What is asked -
Write each line of the material below as one string in a JSON list, one string per line, without blank lines or pictures.

========

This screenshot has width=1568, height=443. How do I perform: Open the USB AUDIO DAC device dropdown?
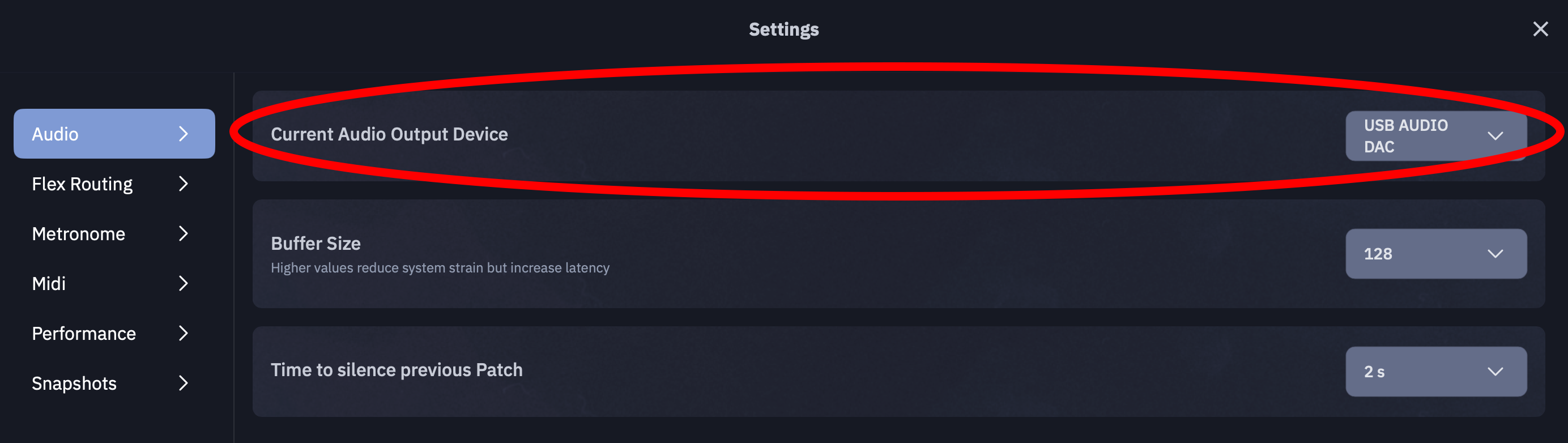pyautogui.click(x=1436, y=136)
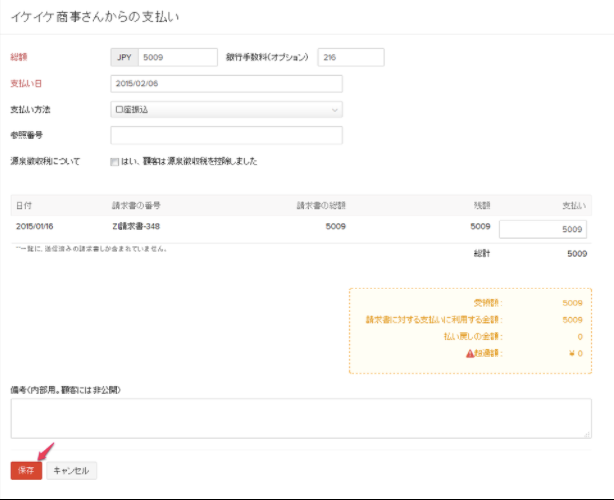This screenshot has height=500, width=614.
Task: Click the 残額 column header
Action: [481, 205]
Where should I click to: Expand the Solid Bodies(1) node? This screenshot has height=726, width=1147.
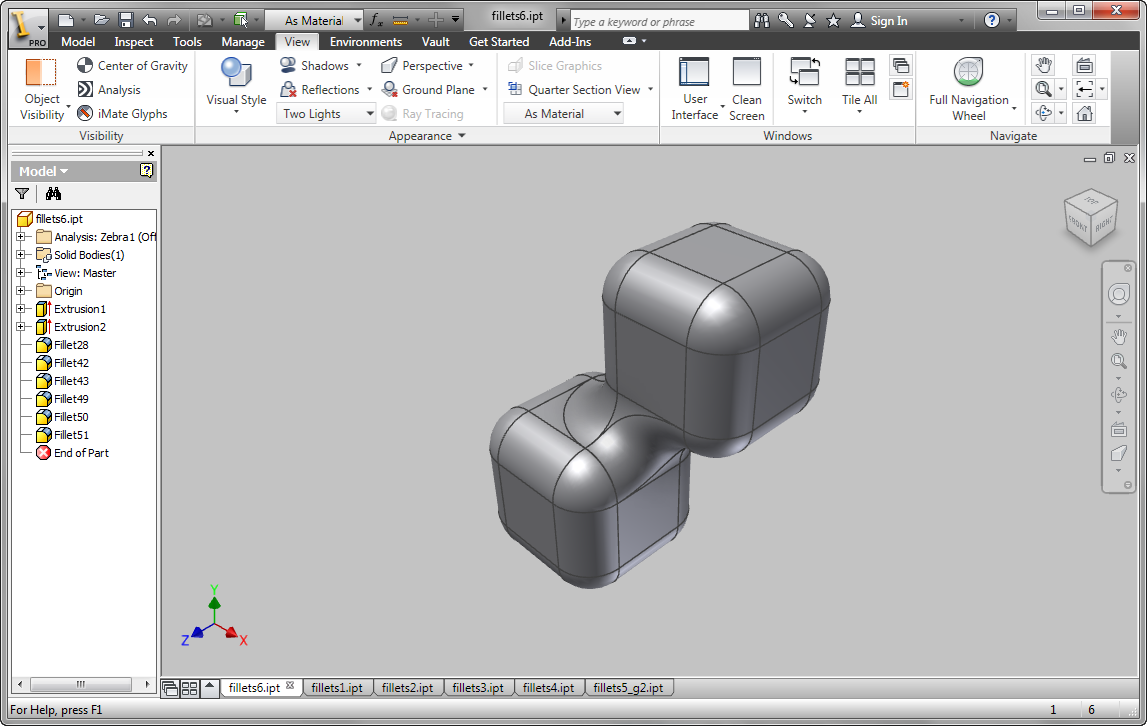[x=20, y=255]
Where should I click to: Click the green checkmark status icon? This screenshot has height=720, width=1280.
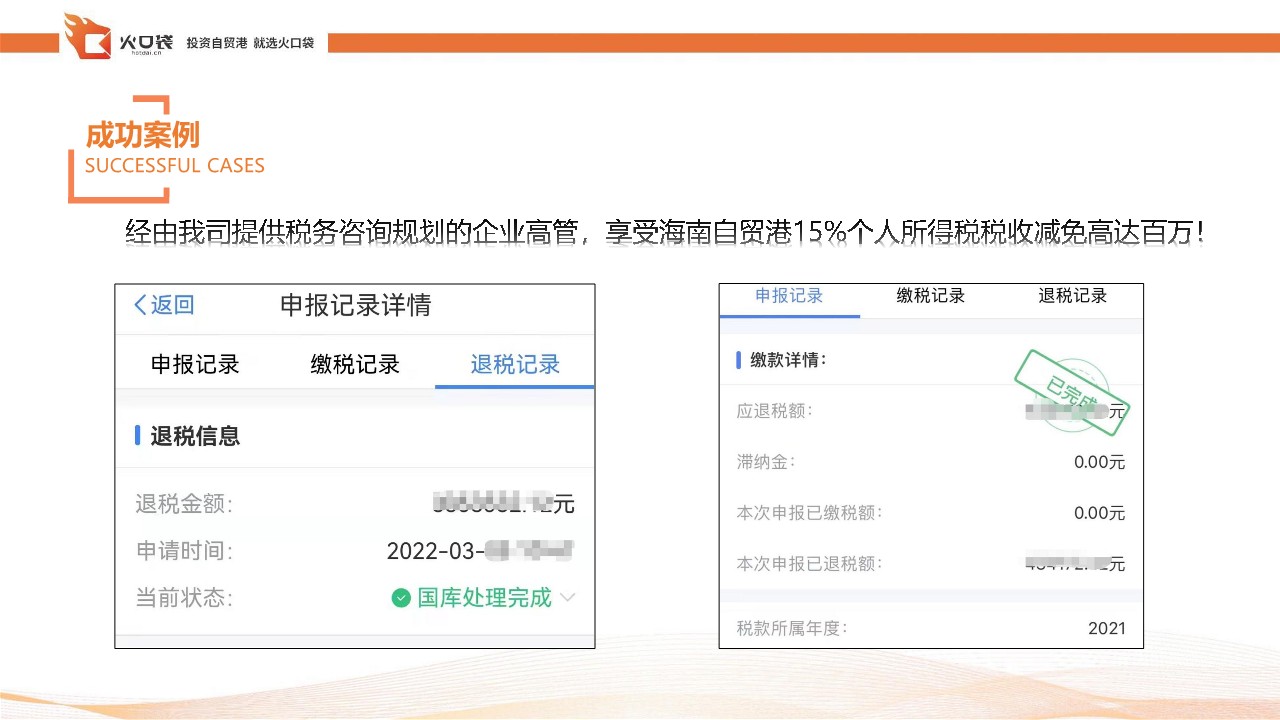(x=401, y=598)
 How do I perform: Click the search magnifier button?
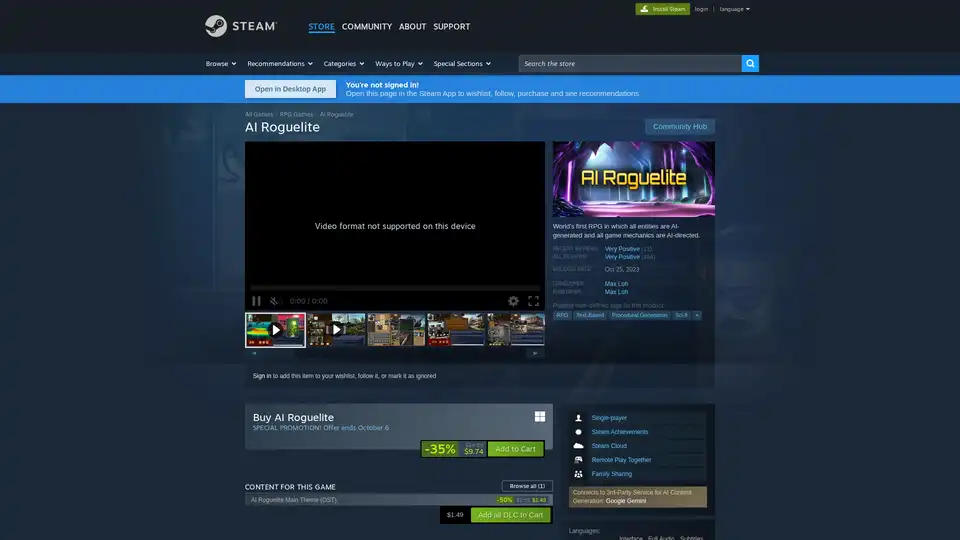pos(750,63)
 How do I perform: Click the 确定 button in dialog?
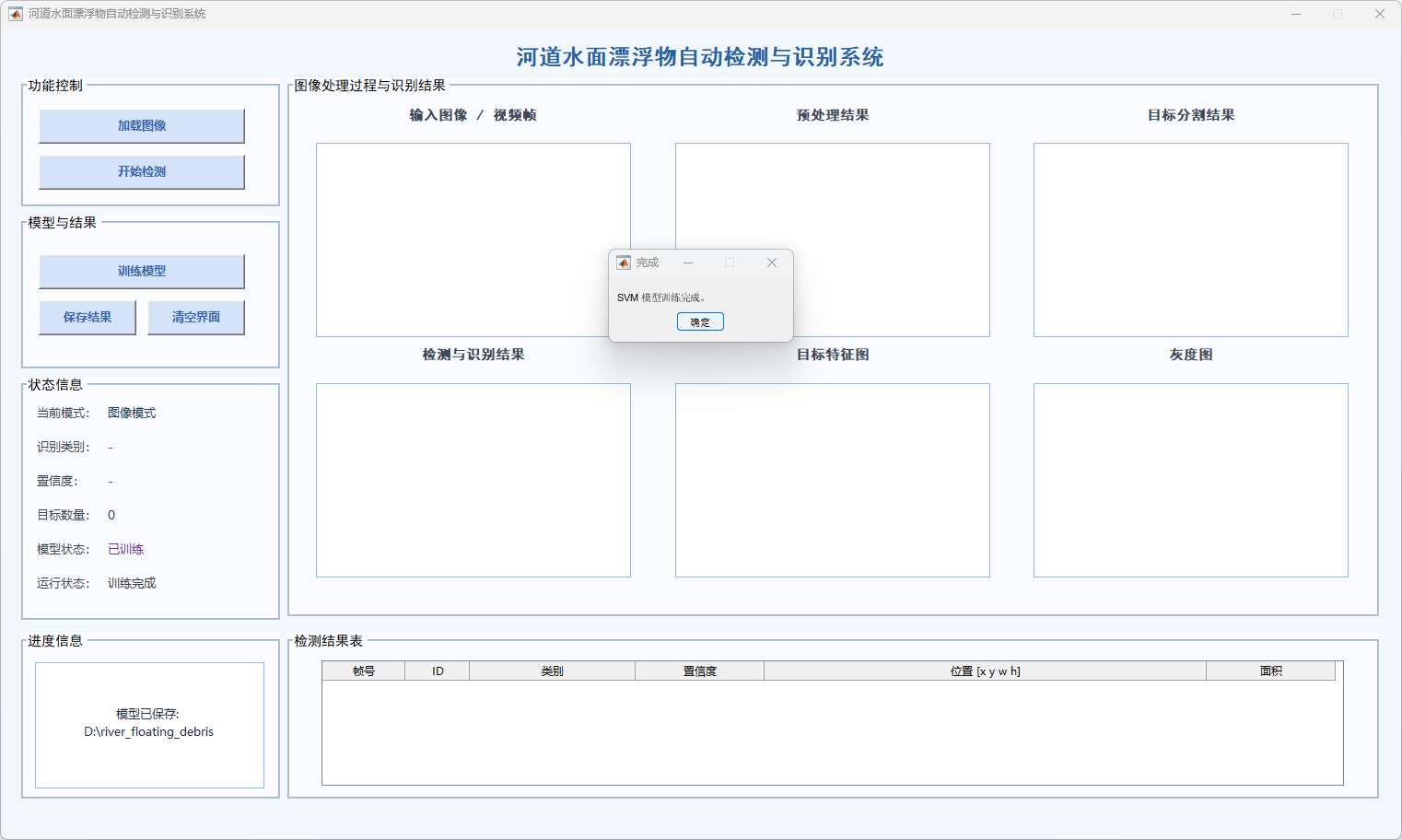pyautogui.click(x=700, y=321)
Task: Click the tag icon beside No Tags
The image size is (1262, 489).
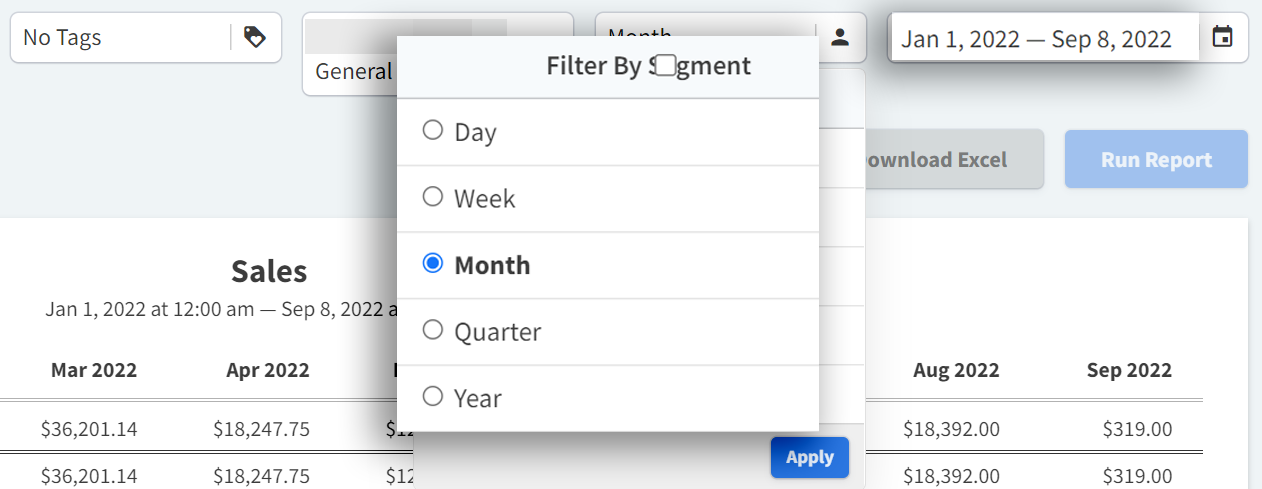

========

Finished task -
[
  "This screenshot has width=1568, height=443. How do I perform: Open the USB AUDIO DAC device dropdown?",
  "pyautogui.click(x=1436, y=136)",
  "This screenshot has height=500, width=614.",
  "Task: Click the 残額 column header",
  "Action: [481, 205]",
  "Where should I click to: Expand the Solid Bodies(1) node? This screenshot has height=726, width=1147.",
  "[x=20, y=255]",
  "Where should I click to: Click the green checkmark status icon? This screenshot has height=720, width=1280.",
  "(x=401, y=598)",
  " How do I perform: Click the search magnifier button?",
  "pos(750,63)",
  " How do I perform: Click the 确定 button in dialog?",
  "pyautogui.click(x=700, y=321)",
  "Task: Click the tag icon beside No Tags",
  "The image size is (1262, 489)."
]